Konzentrieren Sie sich auf den Sales Trigger, also das „Warum ausgerechnet jetzt?“, und kommunizieren Sie diesen Trigger präzise in Ihrer Botschaft. Beispiele:

  • Security und Governance müssen umgesetzt und auch sorgfältig dokumentiert werden. „Dokumentiert“ ist der Auslöser.
  • Wie messen und bewerten Sie Ihre Security Maßnahmen?
  • Wenn Sie die aktuellen Business- und Performance Daten nicht kennen, können Sie auch keine sachlichen Entscheidungen treffen. Was passiert dann?

 

Im Allgemeinen gehen wir davon aus, dass 2024 in der DACH-Region wirtschaftlich gleich oder leicht besser sein wird als 2023. Für unsere eigene Kundenakquise glauben wir, dass es ein weiteres Jahr ist, in dem wir alle anderen Anbieter mit besserer Qualität „ausstechen“ müssen.
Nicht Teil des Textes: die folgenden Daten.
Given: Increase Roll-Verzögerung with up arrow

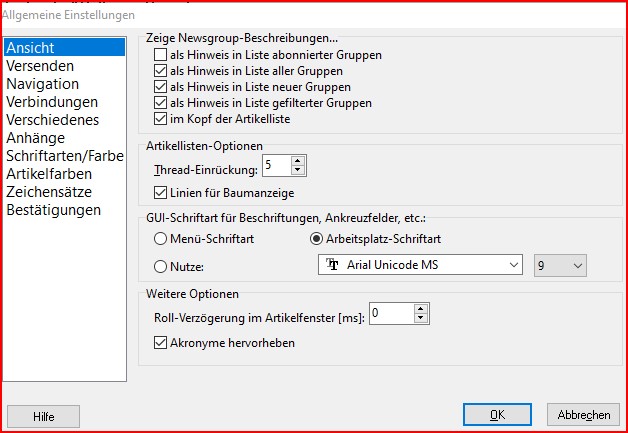Looking at the screenshot, I should [421, 309].
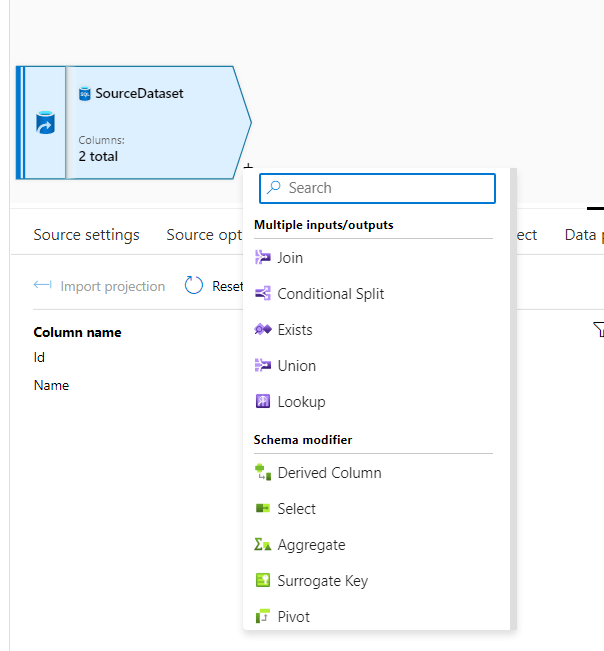Click the Union transformation icon
This screenshot has height=651, width=604.
263,366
Wir werden auch unser eigenes Prospecting ausbauen und uns auf unsere Heimatmärkte Deutschland, Österreich und die Schweiz konzentrieren. Unsere Botschaft wird sich auch leicht von „zusätzlichen Geschäftsmöglichkeiten“ und „Wachstum“ zu etwas mehr stabilisierenden Botschaften verlagern: „Kompensation von Umsatzeinbrüchen“ oder „Wiederherstellung der Sales Pipeline“.